Screen grounding entries

⁂

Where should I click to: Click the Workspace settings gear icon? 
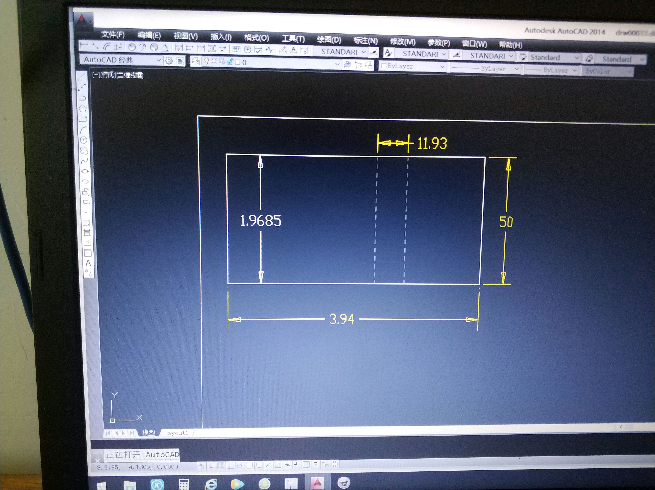tap(169, 61)
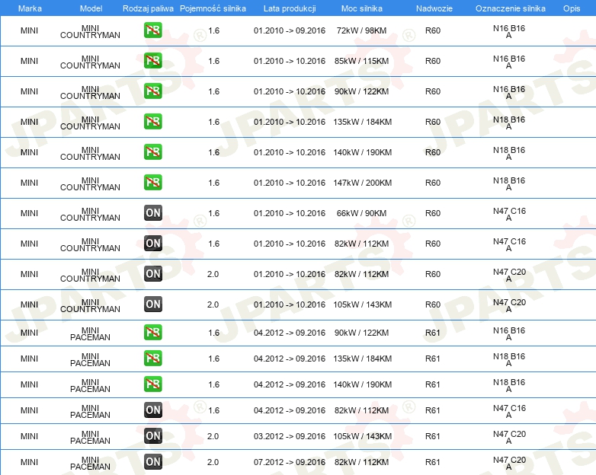596x475 pixels.
Task: Click petrol icon for Paceman 90kW / 122KM
Action: click(x=152, y=333)
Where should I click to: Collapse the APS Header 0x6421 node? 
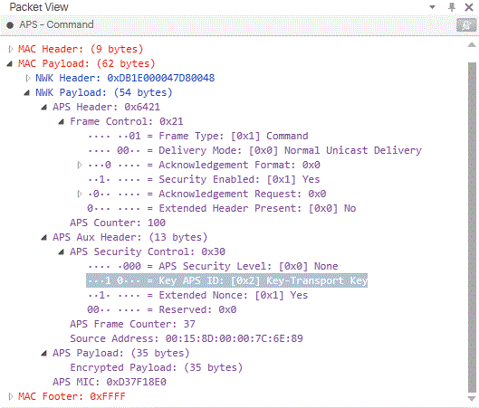pyautogui.click(x=44, y=107)
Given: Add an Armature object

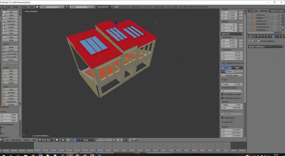Looking at the screenshot, I should (11, 92).
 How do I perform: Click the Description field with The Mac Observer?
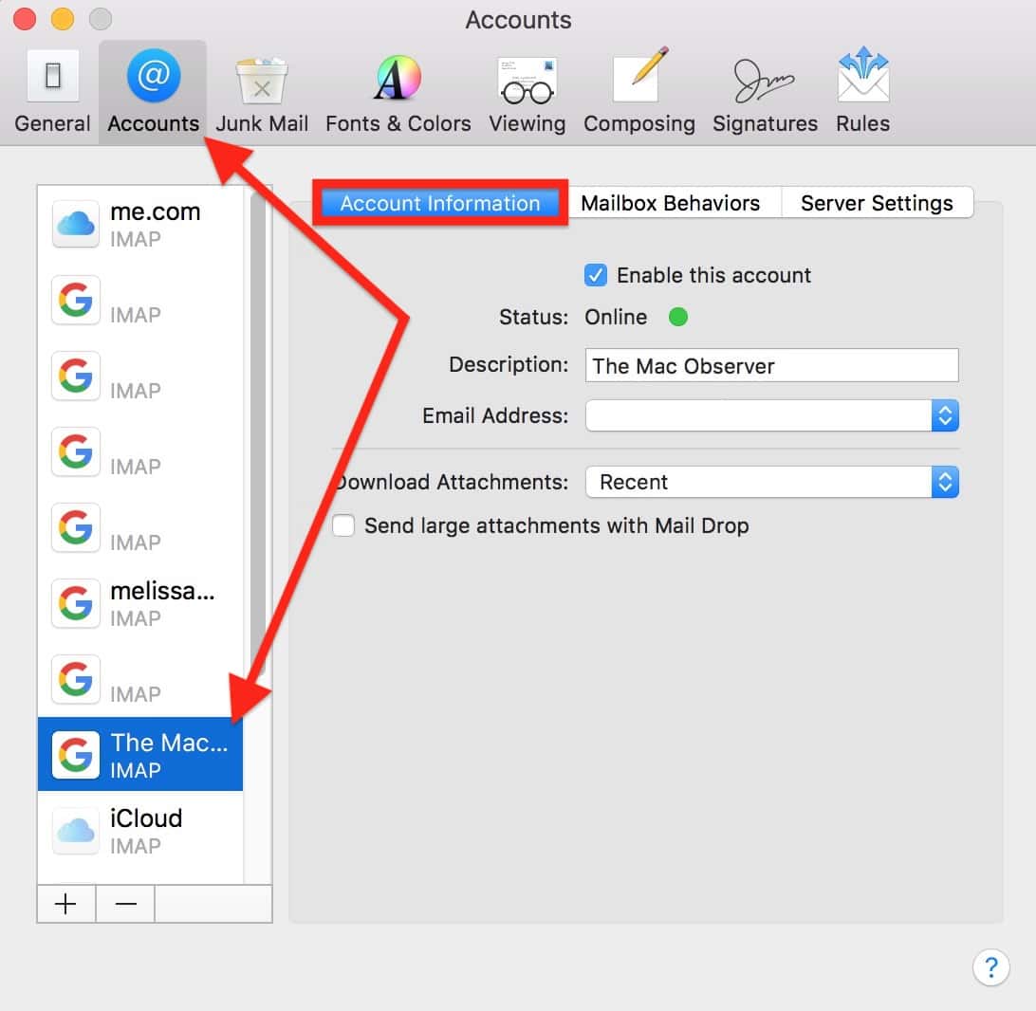coord(771,366)
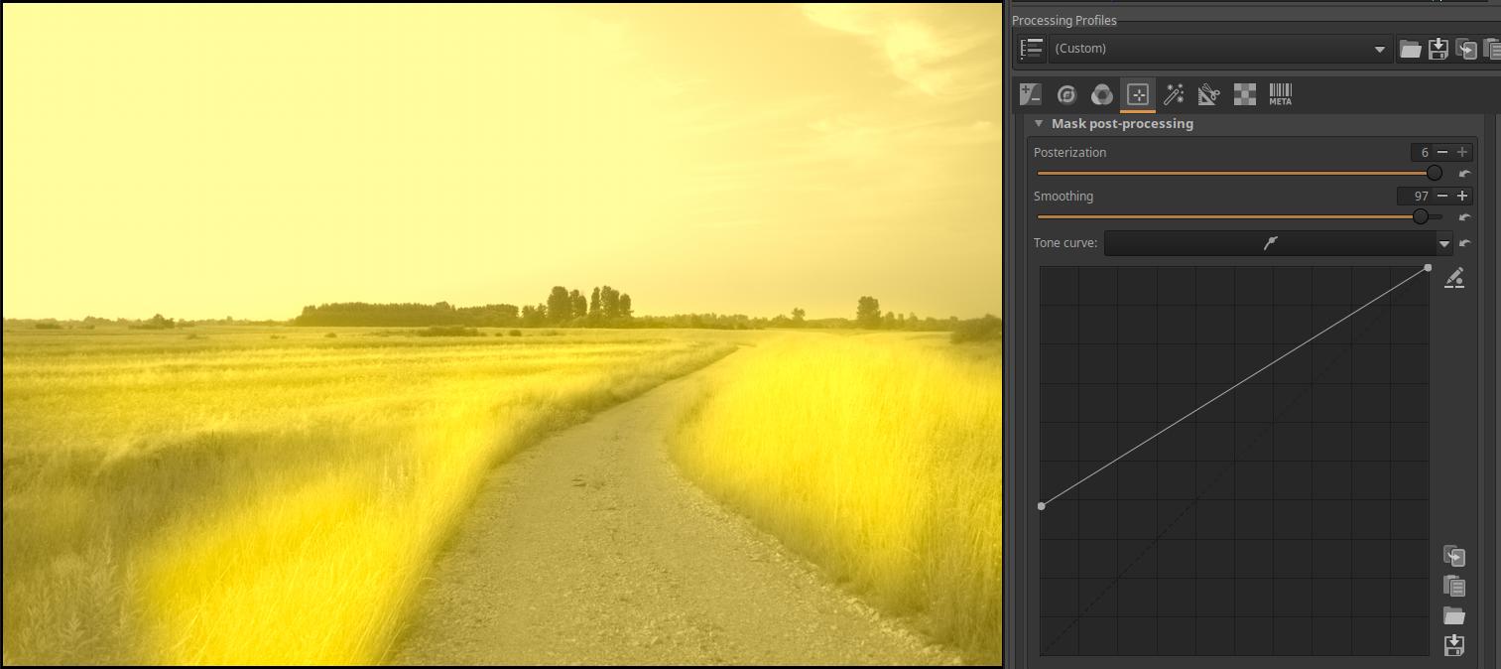Screen dimensions: 1501x669
Task: Toggle the profile fill mode button
Action: [x=1032, y=49]
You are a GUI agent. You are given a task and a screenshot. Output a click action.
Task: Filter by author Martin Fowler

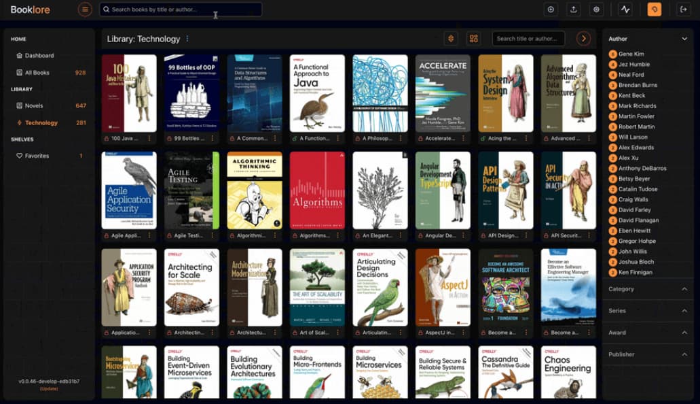point(636,116)
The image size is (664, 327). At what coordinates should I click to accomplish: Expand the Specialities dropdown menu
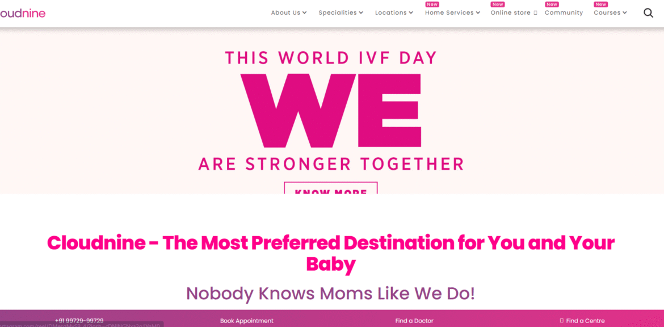point(341,12)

⁂

### [Given instruction]
Swap "Where should I click to" for "Where do I tap to" everywhere it occurs in the entries above, leaving everything else unchanged. Leave the pictures out of your answer.

### [Task answer]
Where do I tap to: Click the Workspace settings gear icon? 
tap(169, 61)
596x475 pixels.
Task: Click petrol icon for Paceman 90kW / 122KM
Action: click(x=152, y=333)
Where do I tap to: Collapse the APS Header 0x6421 node? 
pyautogui.click(x=44, y=107)
Given: Add an Armature object

Looking at the screenshot, I should (11, 92).
 How do I perform: Click the Description field with The Mac Observer?
coord(771,366)
Screen dimensions: 1501x669
Task: Toggle the profile fill mode button
Action: [x=1032, y=49]
You are a GUI agent. You are given a task and a screenshot. Output a click action.
Task: Filter by author Martin Fowler

point(636,116)
The image size is (664, 327). At what coordinates should I click to accomplish: Expand the Specialities dropdown menu
point(341,12)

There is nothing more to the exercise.